Diddling with defaults
Soluto also tracked which apps are being used the most. Unsurprisingly, all but one of the top ten entries are preinstalled Microsoft apps. (Netflix cracked the list at number eight.) What's a bit surprising, however, is how rarely most apps--especially non-Microsoft apps--are being used.
Only Windows Reader, Windows Photos, Windows Camera, and the core communication apps--like Mail and Calendar--are being used by more than 10 percent of users. That quartet consists of defaults tied to basic functions of the OS. (Soluto representatives told me the modern version of Internet Explorer 10 was not included in this study.)
The Soluto report has a full breakdown of the top 20 most-used modern UI apps, along with other interesting data points, if you're curious.
Digging into the numbers
When contacted, a Microsoft spokesperson supplied the following statement:
Consumers are excited about the apps in the Windows Store and are using their favorite apps across their Windows 8 PCs and tablets. We've already passed the 250 million app download mark just six months after general availability, and almost 90% of our app catalog has been downloaded every month. We have more than 70,000 apps in the Windows Store, including favorites like Twitter, Netflix, Angry Birds, Evernote, eBay and Amazon, and more apps are added every day.
While you could try to put a positive spin on Soluto's report--almost 40 percent of desktop users open a modern app every day!—the truth behind the numbers is a bit drearier than Microsoft's rosy picture might lead you to believe.
Windows 8 doesn't include traditional desktop programs for email, basic document or photo opening, calendar functionality, contact management, or SkyDrive access. Windows Media Player comes preinstalled, but the system defaults are the Music and Video apps.
In other words, if you want to use Windows 8 out of the box, you have to use finger-friendly apps. Even so, Soluto's numbers suggest that such use simply isn't happening as often as Microsoft no doubt wants it to be.
Most Windows 8 users aren't using a modern app daily. The vast majority of the most-used apps get used less than once per week, core communication apps aside. Most of the apps that are being used are critical apps baked into the operating system by Microsoft, not shining stars from third-party publishers.

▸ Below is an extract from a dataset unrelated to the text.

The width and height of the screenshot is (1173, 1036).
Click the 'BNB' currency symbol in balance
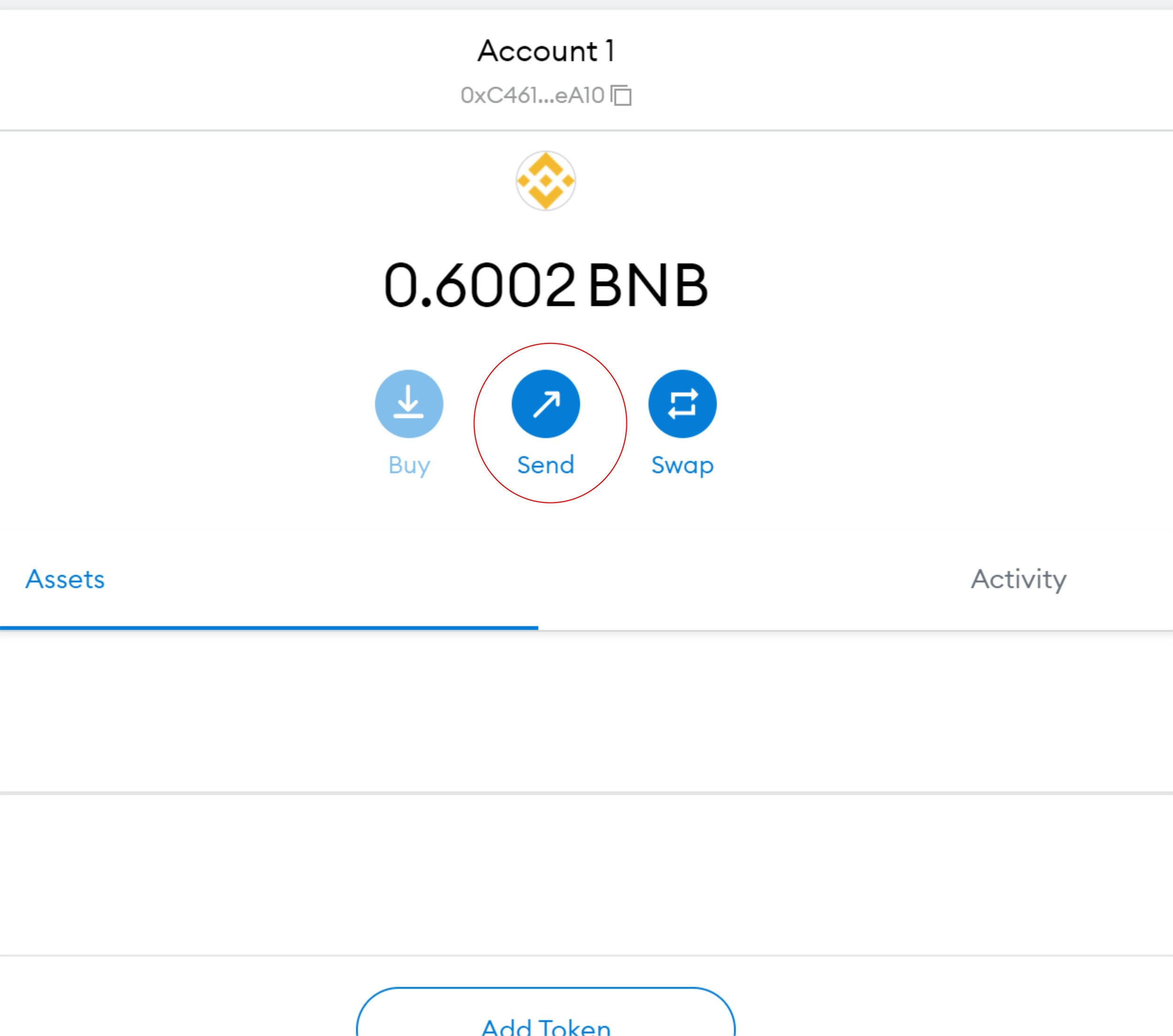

Read between the lines, and you can see that users are still turning to the desktop for their everyday computing needs, despite the desktop's "Just another app" status in Windows 8.
Trials and tribulations
And who can blame them? The Windows Store still lags behind competitors in overall quantity and quality, and it's plagued by several prominent no-shows months after launch. Microsoft's own numbers show an average of just 2.5 modern UI apps are downloaded for each Windows 8 license.